Published Date 17/04/13 16:56
It consistently amazed me how activists walked into the trap of corporate social networking. I can understand NGO groups narrowness of focus, its were the funding is. I can understand traditional media's embracing of Facebook, Twitter and the closed ecosystem of app stores as its a perceived as a “safe” place to run from the crumbling business markets they are part of.
Lets look at each in turn:
Corporate social networking is perfect for the less radical charity's as the company's running theses networks wont to be seen to be social responsible and charity’s are the perfect place to be seen to care with out the risk of upsetting sponsors, advertisers and investors.
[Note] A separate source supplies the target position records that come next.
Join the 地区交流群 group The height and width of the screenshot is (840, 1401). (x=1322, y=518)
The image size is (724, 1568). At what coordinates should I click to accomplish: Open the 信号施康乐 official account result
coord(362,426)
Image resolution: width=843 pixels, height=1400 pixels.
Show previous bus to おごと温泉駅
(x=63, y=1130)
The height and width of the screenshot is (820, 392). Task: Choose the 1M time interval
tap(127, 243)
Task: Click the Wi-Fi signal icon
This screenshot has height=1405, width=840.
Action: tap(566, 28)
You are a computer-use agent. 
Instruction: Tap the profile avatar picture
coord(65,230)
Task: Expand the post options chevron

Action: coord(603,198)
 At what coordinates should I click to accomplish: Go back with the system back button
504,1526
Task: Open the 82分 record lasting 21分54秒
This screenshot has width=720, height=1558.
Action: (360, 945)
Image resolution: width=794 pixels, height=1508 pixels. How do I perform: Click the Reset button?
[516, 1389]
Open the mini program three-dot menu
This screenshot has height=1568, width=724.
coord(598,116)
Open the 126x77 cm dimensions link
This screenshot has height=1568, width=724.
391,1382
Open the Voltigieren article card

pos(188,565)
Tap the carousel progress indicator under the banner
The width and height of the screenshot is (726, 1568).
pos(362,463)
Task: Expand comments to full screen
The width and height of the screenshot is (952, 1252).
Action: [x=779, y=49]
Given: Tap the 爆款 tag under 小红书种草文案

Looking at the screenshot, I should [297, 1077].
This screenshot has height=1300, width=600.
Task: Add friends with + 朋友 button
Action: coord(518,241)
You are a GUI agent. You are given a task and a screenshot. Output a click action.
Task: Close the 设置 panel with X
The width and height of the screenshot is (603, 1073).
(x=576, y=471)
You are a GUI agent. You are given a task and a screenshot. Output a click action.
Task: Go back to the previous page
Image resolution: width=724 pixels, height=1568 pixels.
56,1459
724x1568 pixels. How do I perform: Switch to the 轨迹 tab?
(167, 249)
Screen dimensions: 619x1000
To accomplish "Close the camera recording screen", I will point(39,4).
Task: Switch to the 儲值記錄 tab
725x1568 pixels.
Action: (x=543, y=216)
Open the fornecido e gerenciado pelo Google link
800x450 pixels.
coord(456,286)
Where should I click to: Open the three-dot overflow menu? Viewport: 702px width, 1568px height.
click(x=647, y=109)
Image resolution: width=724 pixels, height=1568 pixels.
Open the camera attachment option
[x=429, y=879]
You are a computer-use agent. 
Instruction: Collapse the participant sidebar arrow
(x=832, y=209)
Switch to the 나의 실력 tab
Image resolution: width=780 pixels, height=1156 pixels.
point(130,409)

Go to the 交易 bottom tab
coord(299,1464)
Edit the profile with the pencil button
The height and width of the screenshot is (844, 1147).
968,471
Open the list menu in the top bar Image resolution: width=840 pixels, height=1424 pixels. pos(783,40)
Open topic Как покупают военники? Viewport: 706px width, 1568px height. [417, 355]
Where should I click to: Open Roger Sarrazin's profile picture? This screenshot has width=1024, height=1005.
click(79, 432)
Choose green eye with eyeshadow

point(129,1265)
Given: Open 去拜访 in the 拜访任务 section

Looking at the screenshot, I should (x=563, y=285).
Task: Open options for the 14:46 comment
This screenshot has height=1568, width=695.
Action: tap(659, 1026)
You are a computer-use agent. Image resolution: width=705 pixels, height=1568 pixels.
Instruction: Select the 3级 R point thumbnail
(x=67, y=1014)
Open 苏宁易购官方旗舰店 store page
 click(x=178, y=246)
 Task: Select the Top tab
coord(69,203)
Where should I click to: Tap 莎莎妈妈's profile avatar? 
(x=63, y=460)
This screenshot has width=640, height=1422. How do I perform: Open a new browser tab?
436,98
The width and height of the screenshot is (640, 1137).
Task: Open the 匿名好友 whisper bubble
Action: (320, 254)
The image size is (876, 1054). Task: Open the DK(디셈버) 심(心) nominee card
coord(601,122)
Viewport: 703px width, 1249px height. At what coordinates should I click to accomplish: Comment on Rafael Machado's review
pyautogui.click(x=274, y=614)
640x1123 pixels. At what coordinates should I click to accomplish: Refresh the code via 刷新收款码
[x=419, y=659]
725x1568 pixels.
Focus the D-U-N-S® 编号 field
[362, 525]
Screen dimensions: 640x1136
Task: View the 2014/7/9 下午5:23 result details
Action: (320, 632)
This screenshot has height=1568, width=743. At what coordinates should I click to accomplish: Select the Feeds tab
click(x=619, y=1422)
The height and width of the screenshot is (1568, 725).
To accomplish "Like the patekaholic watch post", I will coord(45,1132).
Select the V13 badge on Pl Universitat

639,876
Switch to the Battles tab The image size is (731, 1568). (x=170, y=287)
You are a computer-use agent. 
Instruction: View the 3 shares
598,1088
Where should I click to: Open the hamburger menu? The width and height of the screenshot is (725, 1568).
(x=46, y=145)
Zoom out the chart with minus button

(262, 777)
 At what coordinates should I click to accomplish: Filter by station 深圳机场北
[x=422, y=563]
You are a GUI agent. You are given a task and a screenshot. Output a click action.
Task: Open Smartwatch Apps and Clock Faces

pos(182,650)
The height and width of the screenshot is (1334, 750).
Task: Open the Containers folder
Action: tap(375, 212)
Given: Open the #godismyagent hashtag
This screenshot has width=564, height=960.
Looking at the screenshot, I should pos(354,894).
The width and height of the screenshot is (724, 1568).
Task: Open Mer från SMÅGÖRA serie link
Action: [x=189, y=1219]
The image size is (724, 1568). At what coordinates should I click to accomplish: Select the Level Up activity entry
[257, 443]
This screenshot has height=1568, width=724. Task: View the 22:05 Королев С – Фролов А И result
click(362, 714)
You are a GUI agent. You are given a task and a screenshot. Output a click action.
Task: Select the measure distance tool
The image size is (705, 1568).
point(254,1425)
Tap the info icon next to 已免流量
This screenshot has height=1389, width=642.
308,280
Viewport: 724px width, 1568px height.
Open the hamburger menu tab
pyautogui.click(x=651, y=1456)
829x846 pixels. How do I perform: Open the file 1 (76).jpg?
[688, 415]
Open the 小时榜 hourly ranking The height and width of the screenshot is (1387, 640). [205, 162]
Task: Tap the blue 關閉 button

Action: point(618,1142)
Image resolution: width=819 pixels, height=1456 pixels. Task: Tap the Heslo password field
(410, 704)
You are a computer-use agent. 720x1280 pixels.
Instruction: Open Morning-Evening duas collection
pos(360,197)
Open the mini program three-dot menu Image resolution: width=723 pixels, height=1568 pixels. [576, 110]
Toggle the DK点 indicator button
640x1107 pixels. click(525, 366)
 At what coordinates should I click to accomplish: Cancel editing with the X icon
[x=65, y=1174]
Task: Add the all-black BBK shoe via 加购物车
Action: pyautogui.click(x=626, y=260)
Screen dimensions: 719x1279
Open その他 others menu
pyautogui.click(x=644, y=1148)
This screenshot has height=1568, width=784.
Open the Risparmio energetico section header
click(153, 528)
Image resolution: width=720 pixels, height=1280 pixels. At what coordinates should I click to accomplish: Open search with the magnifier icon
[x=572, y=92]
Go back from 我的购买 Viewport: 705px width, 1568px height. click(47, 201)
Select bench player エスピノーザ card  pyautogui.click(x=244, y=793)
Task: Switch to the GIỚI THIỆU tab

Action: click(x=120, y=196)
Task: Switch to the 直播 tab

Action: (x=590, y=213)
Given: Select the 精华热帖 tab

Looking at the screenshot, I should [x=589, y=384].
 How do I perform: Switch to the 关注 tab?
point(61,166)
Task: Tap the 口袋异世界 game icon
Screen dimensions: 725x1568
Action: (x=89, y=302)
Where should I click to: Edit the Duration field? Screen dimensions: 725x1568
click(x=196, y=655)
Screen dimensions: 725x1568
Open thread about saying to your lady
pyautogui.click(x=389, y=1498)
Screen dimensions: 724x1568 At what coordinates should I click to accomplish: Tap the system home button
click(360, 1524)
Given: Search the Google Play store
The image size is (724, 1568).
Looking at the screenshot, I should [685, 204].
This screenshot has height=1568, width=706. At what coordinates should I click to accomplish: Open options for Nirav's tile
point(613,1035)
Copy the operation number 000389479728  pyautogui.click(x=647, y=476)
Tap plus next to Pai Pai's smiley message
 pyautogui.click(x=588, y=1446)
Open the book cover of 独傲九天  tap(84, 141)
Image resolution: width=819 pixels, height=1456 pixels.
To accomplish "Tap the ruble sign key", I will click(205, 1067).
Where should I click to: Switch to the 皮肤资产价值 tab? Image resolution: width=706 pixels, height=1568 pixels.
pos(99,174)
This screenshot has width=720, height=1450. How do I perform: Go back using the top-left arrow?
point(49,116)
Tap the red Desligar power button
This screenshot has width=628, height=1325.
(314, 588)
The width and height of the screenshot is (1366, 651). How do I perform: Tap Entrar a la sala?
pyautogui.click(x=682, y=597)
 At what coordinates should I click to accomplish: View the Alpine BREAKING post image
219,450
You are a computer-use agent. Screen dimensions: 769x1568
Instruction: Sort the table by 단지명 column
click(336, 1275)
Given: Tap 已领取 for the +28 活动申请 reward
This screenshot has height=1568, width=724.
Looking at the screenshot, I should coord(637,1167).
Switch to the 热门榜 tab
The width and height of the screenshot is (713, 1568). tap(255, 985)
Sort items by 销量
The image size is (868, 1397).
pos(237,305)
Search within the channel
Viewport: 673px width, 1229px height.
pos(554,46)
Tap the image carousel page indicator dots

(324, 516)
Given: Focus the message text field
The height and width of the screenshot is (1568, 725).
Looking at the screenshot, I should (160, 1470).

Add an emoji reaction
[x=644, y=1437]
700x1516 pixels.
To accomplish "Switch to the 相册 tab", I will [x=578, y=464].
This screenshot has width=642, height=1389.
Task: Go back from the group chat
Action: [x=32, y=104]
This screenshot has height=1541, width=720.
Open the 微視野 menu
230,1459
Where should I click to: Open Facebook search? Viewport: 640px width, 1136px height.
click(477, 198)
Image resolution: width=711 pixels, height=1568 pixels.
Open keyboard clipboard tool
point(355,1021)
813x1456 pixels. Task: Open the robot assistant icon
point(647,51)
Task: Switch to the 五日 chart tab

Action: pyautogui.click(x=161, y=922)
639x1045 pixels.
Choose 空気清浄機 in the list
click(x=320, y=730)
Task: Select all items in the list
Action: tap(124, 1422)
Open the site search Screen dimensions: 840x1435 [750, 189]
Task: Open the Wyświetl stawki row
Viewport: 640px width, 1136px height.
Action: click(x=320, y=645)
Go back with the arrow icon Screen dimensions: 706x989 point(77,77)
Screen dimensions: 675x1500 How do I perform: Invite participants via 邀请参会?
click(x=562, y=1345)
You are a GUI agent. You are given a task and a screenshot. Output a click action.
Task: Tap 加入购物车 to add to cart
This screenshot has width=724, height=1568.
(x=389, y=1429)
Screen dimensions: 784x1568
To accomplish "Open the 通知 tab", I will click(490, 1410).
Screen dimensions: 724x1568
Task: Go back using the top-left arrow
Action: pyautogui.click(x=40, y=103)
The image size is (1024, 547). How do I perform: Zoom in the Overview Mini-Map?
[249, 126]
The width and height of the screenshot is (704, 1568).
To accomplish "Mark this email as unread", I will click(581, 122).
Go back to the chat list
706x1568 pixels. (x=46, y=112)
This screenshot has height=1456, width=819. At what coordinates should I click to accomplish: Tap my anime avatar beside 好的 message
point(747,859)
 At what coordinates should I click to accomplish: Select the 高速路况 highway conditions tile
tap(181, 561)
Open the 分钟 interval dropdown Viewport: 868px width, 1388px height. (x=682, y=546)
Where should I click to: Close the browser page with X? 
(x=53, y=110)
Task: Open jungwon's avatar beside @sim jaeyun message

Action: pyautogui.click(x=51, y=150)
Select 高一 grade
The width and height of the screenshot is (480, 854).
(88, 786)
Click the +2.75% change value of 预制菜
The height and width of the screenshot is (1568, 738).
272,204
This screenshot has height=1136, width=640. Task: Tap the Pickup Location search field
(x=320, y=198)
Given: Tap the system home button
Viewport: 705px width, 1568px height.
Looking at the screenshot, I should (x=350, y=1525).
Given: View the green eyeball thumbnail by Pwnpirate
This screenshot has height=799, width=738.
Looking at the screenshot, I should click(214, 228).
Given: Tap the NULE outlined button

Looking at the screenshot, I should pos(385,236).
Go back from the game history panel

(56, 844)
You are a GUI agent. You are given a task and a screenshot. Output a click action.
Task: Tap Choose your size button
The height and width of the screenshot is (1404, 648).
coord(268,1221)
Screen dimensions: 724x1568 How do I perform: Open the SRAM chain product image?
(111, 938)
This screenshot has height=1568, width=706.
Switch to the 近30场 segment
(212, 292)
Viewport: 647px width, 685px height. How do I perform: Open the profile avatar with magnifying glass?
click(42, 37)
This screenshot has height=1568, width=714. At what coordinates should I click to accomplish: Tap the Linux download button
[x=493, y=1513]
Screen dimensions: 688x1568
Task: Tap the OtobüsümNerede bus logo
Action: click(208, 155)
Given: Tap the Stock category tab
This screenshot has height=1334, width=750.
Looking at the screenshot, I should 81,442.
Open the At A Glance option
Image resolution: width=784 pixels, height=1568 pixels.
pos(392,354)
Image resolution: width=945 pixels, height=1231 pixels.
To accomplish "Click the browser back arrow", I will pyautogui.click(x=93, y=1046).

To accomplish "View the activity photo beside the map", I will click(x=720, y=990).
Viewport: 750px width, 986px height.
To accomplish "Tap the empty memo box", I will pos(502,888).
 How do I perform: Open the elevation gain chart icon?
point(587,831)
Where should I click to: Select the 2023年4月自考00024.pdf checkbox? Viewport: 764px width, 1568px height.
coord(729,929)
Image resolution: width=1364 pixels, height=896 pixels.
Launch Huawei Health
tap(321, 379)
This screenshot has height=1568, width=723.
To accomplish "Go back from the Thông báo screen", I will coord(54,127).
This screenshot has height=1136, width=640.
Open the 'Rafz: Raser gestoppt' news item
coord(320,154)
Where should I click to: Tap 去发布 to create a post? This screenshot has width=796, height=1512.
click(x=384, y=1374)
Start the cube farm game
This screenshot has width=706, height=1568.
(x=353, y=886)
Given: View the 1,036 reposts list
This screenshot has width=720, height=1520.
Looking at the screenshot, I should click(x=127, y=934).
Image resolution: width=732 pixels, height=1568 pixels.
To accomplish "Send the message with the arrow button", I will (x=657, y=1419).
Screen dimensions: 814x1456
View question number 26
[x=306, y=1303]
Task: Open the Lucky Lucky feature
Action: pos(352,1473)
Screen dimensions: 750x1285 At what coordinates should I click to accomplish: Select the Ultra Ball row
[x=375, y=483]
The more progressive parts of the traditional media, such as the FT have realised the trap they leapt into when building inside Facebook, Twitter etal. And are now back to prioritising building on the open web using HTML5. The less progressive side are now negotiating from a weak postion with these new powerful gatekeepers.
10 years ago Activist media was a worldwide phenomenon, inventing and leading many of the technology and techniques that are now mainstream. But two things happened, firstly they got bogged down in “activist process” and on the other the “lifestyle of geek” open-source culture. These together slowed innovation to a stop, the functionality and reach of such new networks as Facebook and Twitter rendered this moribund activist media less relevant to new generations of activists such as the climatecamp media team. Leaving space for the NGO focus embracing of corporate social media on one hand and the manipulation of traditional media on the other as the main ongoing successful strategy.
Were are we now? I was at the party to cover the celebrate of the death of Margaret Thatcher recently in Trafalgar sq. The were hundreds of cameras both video and stills probably as many people filming and documenting as there party goers or police. But almost no radical media made it online, the was a smattering of wonabe mainstream media such as Vice and Demotix. What interested me was running into all the retired activist and the ones that now work for NGO's it struck me that the is no continuity, no new radical media, it had almost completely ended. Few small exception’s to this are ourselves (visionontv) and ONN who are both small fish.
As I sead at the time, we as activist's fucked up in two ways: in wholesale embracing of corporate social media and in the narrowing of activist tec into geek lifestyle. Can we learn from this? Its time to reinvent grassroots bottom up media – its not to late.